Las campañas electorales representan el momento máximo de su esplendor
alimentando los mítines y las reuniones partidarias. La personación de la
militancia en las ocasiones en que es convocada tiene lugar expresando sus
incondicionalidades y sus imaginarios partidarios. Lo mismo ocurre con su
presencia en internet. Esta se produce en oleadas de redundancia frente -dada
la pluralidad de las mismas- a los enemigos que se encuentran ahí, detrás de
sus ordenadores y sus móviles.
El aspecto
principal de las nuevas militancias radica en que, si la revolución, entendida
desde la perspectiva de la primera mitad del siglo XX, sustentaba una fe
colosal en torno a un gran acontecimiento entendido como inevitable, lo cual
otorgaba cierta honorabilidad a los sacrificados y esforzados militantes, los
objetivos de los partidos en este trance del siglo XXI representan una
miniaturización de las finalidades. A día de hoy las reservas militantes
esperan la victoria en unas elecciones y la presencia provisional en el
gobierno de sus propietarios en un entorno de inevitable alternancia. Pero, si
bien los objetivos están formulados en sublime menor, la fe que los ampara
permanece constante. Aún más, la confrontación en las redes con los rivales
estimula la agresividad y el rencor.
El
dogmatismo y el sectarismo, y sus inevitables sesgos asociados, se ven
acrecentados, formando parte de una cruenta batalla virtual interminable. La
comunicación en redes se encuentra envenenada por el sentimiento de impotencia
para lograr los objetivos perseguidos. Así, el encuentro entre militancias
resulta patético, en tanto que, en este territorio virtual, la miseria de los
dogmas y los juicios de valor aparece crudamente ante los asombrados ojos de
cualquier visitante externo a esos mundos. Del mismo modo, muchas de las
actuaciones de los contingentes militantes en el espacio público, manifiesta
este excedente de cognitivo de dogmatismo, que muestra inequívocamente su
condición marginal. En particular, las prácticas visibles de adhesión a los
líderes, resultan insólitas por los sesgos de los participantes, su exceso
melodramático y su aldeano sistema de significación.
En esta era
de la videopolítica, las reservas militantes sumergidas, eximidas de actividad
diaria, convocadas para llenar espacios según las contingencias de la lucha
política, cumplen con su función mediante un repertorio de formas de aplaudir,
vitorear o denigrar. La sociedad de la televisión y las redes, y, por tanto, de
la movilización de las emociones, privilegia el acto de aplaudir. Se trata de
la sociedad del fuerte aplauso, en la que prosperan múltiples pícaros
competentes en el arte de emocionar. Los militantes detentan una alta posición
entre los públicos aplaudidores y detentadores de idolatrías de los actores
políticos.
Fui un
militante acreditado durante diez años de mi juventud. A día de hoy, siento la
fuerza negativa inmensa que los militantes generan en favor de las contiendas
mediatizadas. Mantener cierta distancia con los acontecimientos es interpretado
como una traición, siendo asignado inmediatamente al enemigo. En este mundo de
la política mediática, la redundancia es una obligación imperativa y la
autonomía del juicio es considerada un pecado imperdonable. Lo peor radica en
que las reservas de frustración, impotencia y rencor se reavivan y se conservan
activas hasta el siguiente episodio. Una mala noticia para la inteligencia.

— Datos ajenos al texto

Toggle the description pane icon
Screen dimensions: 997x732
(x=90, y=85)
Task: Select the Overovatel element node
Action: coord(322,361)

Esta es una de las tragedias devenidas por la digitalización.
Las
militancias de los partidos, en las que se maximiza la fe y se minimizan las
finalidades, terminan trivializando el acontecer político, participando
activamente en la reconversión de la realidad en memes, imágenes y titulares.

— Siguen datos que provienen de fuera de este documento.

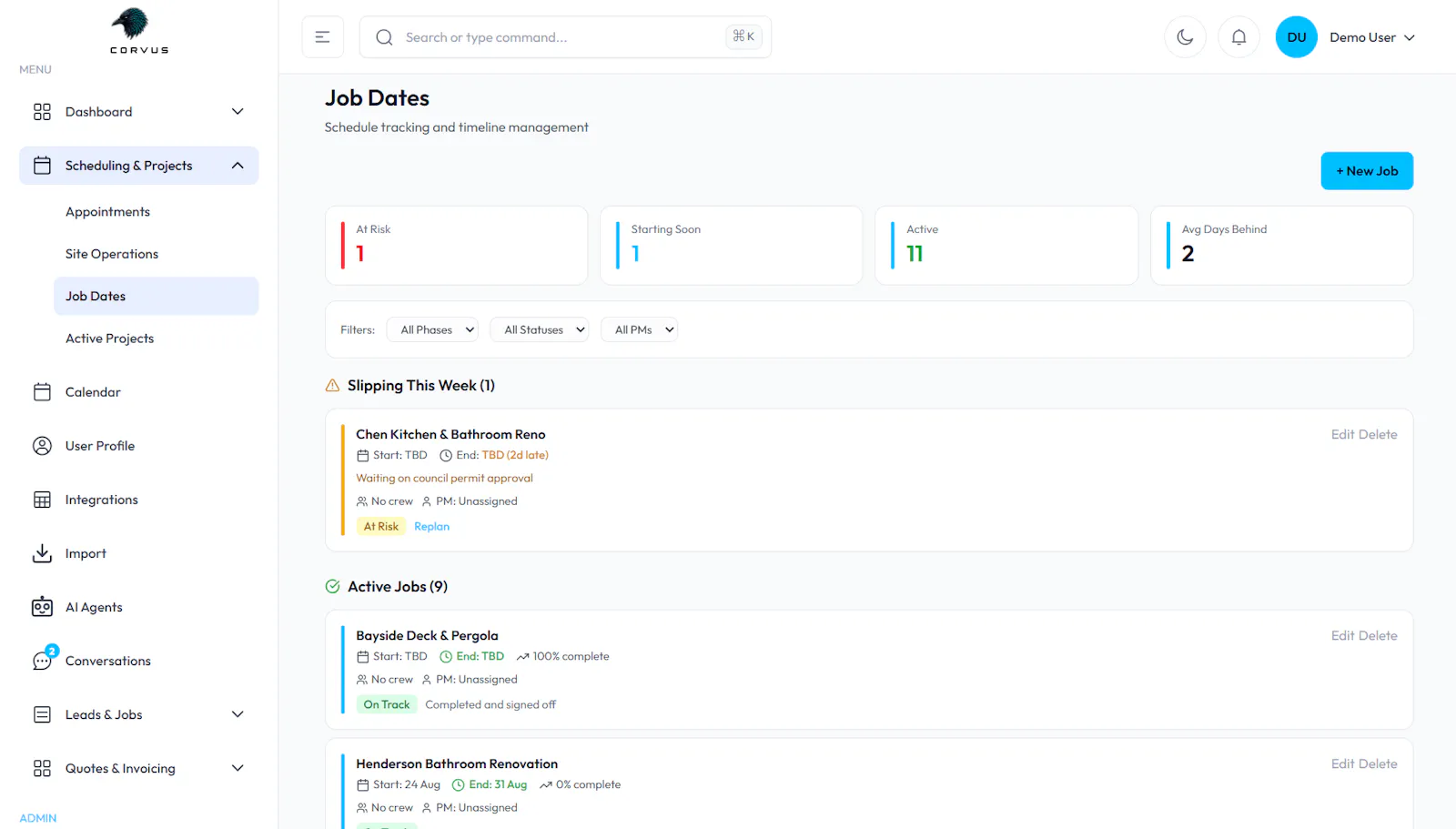
Task: Collapse Scheduling & Projects menu chevron
Action: (238, 166)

Así se convierten en segmentos activos de las audiencias. Por el contrario,
siguen existiendo militantes de causas sociales y movimientos sociales, que
marginados por los operadores mediáticos mantienen sus actividades en espacios
restringidos. Estos trascienden la
banalización mediatizada de la contienda política. Estas reservas de
inteligencia crítica, muy menguadas también, alimentan discursos críticos que,
en esta época, se escinden de la acción de la izquierda, tanto de los
propietarios enclavados en las instituciones como de las militancias
intermitentes destituidas por las magnificentes cámaras de las televisiones.